Entwicklung des O2-Gehaltes in der Atmosphäre während der letzten Jahrmilliarde

Der Sauerstoff spielt die Hauptrolle bei der Herausbildung unserer heutigen, der dritten Atmosphäre. Dabei kommt der Photosynthese eine dominante Stellung zu und andere Effekte, wie die Photodissoziation des Wasserdampfs, sind nahezu vernachlässigbar. Obwohl es mit den Cyanobakterien wahrscheinlich schon vor 3,5 Milliarden Jahren erste Lebewesen gab, die oxidative Photosynthese betrieben, zeigte sich deren Effekt auf die Zusammensetzung der Erdatmosphäre sehr spät. Ursache für die zunächst geringe Sauerstoffanreicherung war, dass der in den Ozeanen freigesetzte Sauerstoff chemisch sofort mit anderen Stoffen seiner Umgebung reagierte.

Er wurde bei der Oxidation von zweiwertigem Eisen zu dreiwertigem Eisen, also der Bildung von schwer wasserlöslichen Fe(III)-Verbindungen, und bei der Oxidation von Schwefelwasserstoff bzw. Sulfid zu Sulfat verbraucht. Da der Sauerstoff folglich dem Ozeanwasser entzogen wurde und dieses nicht mit Sauerstoff gesättigt werden konnte, gelangte zunächst kein Sauerstoff in die Atmosphäre. Auch sulfidische Erze wurden oxidiert, zum Beispiel FeS und FeS2 zu Fe2O3 und Fe2(SO4)3. Die Bändererze geben noch heute Zeugnis von dieser Etappe der Erdgeschichte.

Nachdem es schließlich aufgrund der immer geringer werdenden Eisen(II)-Konzentration vor etwa 2,3 Milliarden Jahren zur Entgasung des ersten Sauerstoffs aus den Ozeanen kam, setzte sich diese Entwicklung immer weiter fort. Die Sauerstoffkonzentration stieg somit bis vor 1 Milliarde Jahre auf ungefähr 3 %. Gleichzeitig ging die Konzentration des Kohlenstoffdioxids zurück. Vor 1,5 Mrd. Jahren traten die ersten aeroben Organismen auf, die den Sauerstoff nicht nur unschädlich machten, sondern dabei zusätzlich Energie gewannen (Atmungskette). Atmung und Photosynthese erreichten dadurch letztlich ein Gleichgewicht.

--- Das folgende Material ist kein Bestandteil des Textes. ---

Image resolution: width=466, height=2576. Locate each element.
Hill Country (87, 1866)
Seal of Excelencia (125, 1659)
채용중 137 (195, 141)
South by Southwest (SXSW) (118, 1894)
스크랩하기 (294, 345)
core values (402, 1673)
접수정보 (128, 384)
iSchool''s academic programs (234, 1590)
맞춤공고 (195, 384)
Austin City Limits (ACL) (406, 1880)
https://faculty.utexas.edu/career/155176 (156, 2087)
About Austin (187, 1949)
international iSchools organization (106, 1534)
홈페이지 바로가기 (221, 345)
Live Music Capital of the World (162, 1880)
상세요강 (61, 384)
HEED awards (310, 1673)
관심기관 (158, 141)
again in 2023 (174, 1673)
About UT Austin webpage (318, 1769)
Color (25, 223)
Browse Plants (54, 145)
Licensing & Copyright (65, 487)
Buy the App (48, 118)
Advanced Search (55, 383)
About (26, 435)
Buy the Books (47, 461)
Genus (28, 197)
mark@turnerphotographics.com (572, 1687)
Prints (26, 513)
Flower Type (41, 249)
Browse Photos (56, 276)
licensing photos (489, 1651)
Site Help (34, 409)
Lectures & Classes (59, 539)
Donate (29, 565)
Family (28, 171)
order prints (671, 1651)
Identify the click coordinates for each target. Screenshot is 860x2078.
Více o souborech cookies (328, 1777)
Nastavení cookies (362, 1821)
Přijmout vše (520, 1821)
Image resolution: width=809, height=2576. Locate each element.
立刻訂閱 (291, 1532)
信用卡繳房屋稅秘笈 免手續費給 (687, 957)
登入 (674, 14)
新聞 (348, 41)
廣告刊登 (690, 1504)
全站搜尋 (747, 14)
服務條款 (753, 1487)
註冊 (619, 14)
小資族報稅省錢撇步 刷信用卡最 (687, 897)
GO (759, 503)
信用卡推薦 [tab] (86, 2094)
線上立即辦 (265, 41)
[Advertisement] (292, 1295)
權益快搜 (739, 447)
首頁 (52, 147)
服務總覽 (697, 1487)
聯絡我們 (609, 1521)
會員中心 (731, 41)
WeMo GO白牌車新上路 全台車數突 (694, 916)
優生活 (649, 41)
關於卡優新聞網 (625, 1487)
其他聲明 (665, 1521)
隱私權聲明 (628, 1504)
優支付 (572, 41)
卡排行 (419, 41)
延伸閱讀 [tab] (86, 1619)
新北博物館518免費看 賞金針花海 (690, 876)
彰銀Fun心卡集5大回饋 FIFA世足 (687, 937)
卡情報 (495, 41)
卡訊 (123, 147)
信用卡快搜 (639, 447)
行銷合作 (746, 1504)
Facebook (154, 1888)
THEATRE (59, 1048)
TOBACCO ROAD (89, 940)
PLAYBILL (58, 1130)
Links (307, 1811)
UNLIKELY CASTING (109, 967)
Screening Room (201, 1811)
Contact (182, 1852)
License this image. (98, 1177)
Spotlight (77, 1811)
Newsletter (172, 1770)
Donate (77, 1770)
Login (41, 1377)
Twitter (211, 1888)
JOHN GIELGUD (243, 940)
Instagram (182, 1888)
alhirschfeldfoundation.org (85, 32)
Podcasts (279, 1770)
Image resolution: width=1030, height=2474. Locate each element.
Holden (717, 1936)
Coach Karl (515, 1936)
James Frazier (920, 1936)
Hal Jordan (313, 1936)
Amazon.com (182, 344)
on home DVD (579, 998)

Auch kam es durch die zunehmende Sauerstoffkonzentration vor etwa 750 bis 400 Millionen Jahren zur Bildung von Ozon in höheren Schichten der Atmosphäre und damit einer Abschirmung der Erdoberfläche von UV-Strahlen, was gerade für die Entwicklung des Lebens auf den Kontinenten eine entscheidende Rolle spielte. Vor 500-600 Millionen Jahren waren schließlich die Sauerstoffsenken gesättigt und es folgte ein recht sprunghafter Anstieg des Luftsauerstoffs auf 12 % aufgrund von Photosynthese. Das heutige Niveau war vor etwa 350 Millionen Jahren erstmals erreicht, hat seitdem jedoch mehrere starke zwischenzeitliche Schwankungen durchgemacht. So lag der Sauerstoffgehalt während des Karbons über 30%, sank im Zuge des Klimawandels während des Perm-Trias-Übergangs jedoch auf rund die Hälfte ab. Bis zum Jura hatte sich der Sauerstoffgehalt wieder auf 26% erholt und behielt diesen Wert auch während der Kreide bei.

Jüngere Entwicklung

In jüngster Zeit ist vor allem ein Anstieg in der Konzentration der Treibhausgase zu verzeichnen, allen voran Kohlenstoffdioxid, das seine Konzentration in den letzten hundert Jahren um fast die Hälfte erhöht hat. Wichtig ist jedoch nicht nur die Gesamtkonzentration eines Gases über die gesamte Atmosphäre, sondern vielmehr dessen lokale Anreicherung. So ist zum Beispiel Ozon in der Ozonosphäre für das Leben auf dem Land von großer Bedeutung, jedoch in der unteren Troposphäre ein Gesundheitsrisiko (Smog).